MAYA Yoshida wants to atone for many regrets at the World Cup in Russia this month with Japan.

Four years’ ago, the Saints defender was part of the Japan squad which failed to win in the 2014 Brazil tournament, finishing bottom of their group with one point.

Now, Japan are heading to Russia with plans of restoring some pride – and, perhaps, if they make it through Group H, a match with England in the round of 16.

“We had so many regrets from Brazil. Still I have some painful feelings in my head and in my heart. The only thing, winning or new success at international level can help,” the 29-year-old centre-back said.

“There is only one solution to help the pain get better from Brazil, by winning in Russia.”

Japan face Colombia, Poland and Senegal in their group in Russia and Yoshida feels the Blue Samurai stand a chance of progressing.

However, Japan head into the tournament having not won in 2018, losing to Ghana and Ukraine and drawing with Mali.

The 2-0 defeat to Ghana was new manager Akira Nishino’s first game in charge, after he replaced Vahid Halilhodzic in April.

“Our group is really competitive.

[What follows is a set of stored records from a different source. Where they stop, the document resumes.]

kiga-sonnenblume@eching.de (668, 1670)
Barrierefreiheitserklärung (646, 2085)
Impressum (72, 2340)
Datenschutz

There’s no super stars like Brazil, Germany or Spain but Colombia are a little more exciting and have more of a reputation than the other three,” Yoshida said.

“Still, it’s a really competitive group and every country has the chance to go through.”

Yoshida, who has also represented his country at the Olympics at London 2012, is heading to his second World Cup, both of which he has played at while at Saints.

Last time around, the centre-back was coming off the back of a tough season, during which he struggled to nail down a regular place in 2013/14.

But this time, he heads to Russia far more established at Saints and he believes he does not reflect the player he did four years ago when he was heading off to Brazil.

“A lot, everything, Japanese journalists asked me the same thing and I said everything,” he said, when asked how he’d changed as a player since 2014.

“Four years in the Premier League is difficult, really different than anywhere else, I play against top level strikers every weekend.

“I have more confidence, more experience, I’m in a different position in the squad, so I have to lead the team.

“My job is really similar to how it is in Southampton.

“I have much confidence about that and there’s no guarantee I’ll be playing at the next World Cup in Qatar in 2022, so it’s going to be maybe my last time.

“That means I’m going to give my everything to the national team as well as I do in Southampton.”

Yoshida will go up against a familiar face in Russia: former Saints man Sadio Mane and now, of course, of Liverpool, who bought him for £34m in 2016, will line-up against him for Senegal on June 24.

“He’s fearsome when he has the ball and a big space, but it’s going to be good to see a former team-mate in the World Cup because we both knew our ambitions and Sadio has improved a lot since he came to Southampton and after his move to Liverpool,” he said.

“It’s going to be tough for us to stop him but I’m looking forward to it.”

Jan Bednarek, Dusan Tadic and Cedric Soares are the other Saints men at the World Cup, after Pierre-Emile Hojbjerg was omitted from Denmark’s final squad.